Where do the notes and intervals and themes start that created this era between Bird and Miles? How often is society looking back and riffing on the previous decades in order to come up with a defining and transforming spirit of the times? For example, I have sometimes thought that the early 70s were more like the “60s” than the 60s themselves were. Quite a lot of the TV series Mad Men sort of shows this as well, in a reverse way – a very 50s-esque portrayal of the decade that also brought us Woodstock.
Or is it the other way around? Somehow in looking back, we categorize or sum up a decade in a manner that reduces it and excludes the influences that shaped it.
Anyway I am very interested to read on about these boys and their road, these Easy Riders, and looking for connections backward to the times that shaped them, and forward to those they influenced.
Hi Mandi, Franca, Erin and everyone! Yes it is great to be back reading and pondering as many have mentioned in other posts. The thing I was struck by regarding the Machine, is that they are externalizing their actions. They seem to have made an agreement to have these interminable talk sessions, wild and rambling and spontaneous, which is really a bit manic, but they don't say that they "like it" or "enjoy" or "are fascinated" or anything. No, they describe it as a machine, some other force that is driving them. And one which can be switched on or off.

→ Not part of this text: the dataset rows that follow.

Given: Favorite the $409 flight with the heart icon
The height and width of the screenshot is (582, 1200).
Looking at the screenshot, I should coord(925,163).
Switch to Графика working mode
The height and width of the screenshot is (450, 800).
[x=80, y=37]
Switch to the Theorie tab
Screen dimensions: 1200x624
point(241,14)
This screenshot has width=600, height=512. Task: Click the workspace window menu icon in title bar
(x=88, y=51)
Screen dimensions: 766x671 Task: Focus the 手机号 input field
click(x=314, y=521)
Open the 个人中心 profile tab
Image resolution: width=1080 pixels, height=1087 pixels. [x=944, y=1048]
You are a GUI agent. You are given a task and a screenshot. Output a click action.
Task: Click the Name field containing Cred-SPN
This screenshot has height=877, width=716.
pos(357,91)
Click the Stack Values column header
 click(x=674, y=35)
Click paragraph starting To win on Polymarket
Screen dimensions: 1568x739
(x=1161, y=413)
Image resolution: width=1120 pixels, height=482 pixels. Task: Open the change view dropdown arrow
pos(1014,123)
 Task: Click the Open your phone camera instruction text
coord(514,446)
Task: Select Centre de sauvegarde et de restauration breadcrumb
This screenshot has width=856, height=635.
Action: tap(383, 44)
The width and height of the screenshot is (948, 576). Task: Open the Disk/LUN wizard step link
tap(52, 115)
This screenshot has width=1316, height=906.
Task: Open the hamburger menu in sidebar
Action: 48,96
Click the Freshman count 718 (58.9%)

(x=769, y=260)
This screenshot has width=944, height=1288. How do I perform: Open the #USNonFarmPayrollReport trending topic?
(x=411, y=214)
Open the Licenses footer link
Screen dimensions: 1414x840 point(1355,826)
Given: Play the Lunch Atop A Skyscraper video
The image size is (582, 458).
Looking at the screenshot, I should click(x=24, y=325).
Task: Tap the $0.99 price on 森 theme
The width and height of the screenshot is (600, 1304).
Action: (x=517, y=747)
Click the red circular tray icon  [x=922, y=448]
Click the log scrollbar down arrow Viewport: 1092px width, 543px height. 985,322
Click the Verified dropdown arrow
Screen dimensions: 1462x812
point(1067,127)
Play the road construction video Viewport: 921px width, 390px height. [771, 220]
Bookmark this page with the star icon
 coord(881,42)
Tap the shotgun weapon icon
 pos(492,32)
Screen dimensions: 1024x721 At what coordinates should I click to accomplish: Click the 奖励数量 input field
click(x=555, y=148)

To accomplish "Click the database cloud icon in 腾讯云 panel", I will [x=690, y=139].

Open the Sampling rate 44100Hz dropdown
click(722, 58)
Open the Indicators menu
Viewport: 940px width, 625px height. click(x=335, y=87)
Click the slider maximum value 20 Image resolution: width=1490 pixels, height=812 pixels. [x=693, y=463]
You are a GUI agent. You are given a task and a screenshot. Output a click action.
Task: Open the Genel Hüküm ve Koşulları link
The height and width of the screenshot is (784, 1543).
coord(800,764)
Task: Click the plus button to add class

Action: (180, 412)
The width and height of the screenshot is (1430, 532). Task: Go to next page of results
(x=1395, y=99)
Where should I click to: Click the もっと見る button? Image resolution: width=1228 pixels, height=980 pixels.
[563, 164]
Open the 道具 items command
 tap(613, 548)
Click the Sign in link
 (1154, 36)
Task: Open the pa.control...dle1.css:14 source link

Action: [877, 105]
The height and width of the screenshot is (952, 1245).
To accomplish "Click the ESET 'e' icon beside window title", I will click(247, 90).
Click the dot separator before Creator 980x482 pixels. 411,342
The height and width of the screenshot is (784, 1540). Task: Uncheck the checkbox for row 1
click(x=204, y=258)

Hi Lynn, yes a few people have written about the travel experience, or noted the male aura about the story. I did some travelling last year for the first time, really. And there were a few times when I thought, "What exactly am I doing? I feel the same here as at home." But in answer to your question, I think travelling is more than being absolutely astounded by a location or an experience. The value has to do with the whole fabric of what the trip contained, small moments, strangers' stories, etc.
I also did a very brief search for female travellers, and did not find a bounty of references. On The Road is told very much from a male perspective, as others in the club have pointed out. Is it bigotted of me to say that this is all part of an iconic American novel? The whole definition of America, and its still powerful engine? The men, the freedom, the casual sex, all the (white) boys together out on the road? When I tried to come up with a female equivalent in literature or pop culture, what came to mind was Thelma and Louise. I know there are various road trip movies, but that is the one that has stuck with me.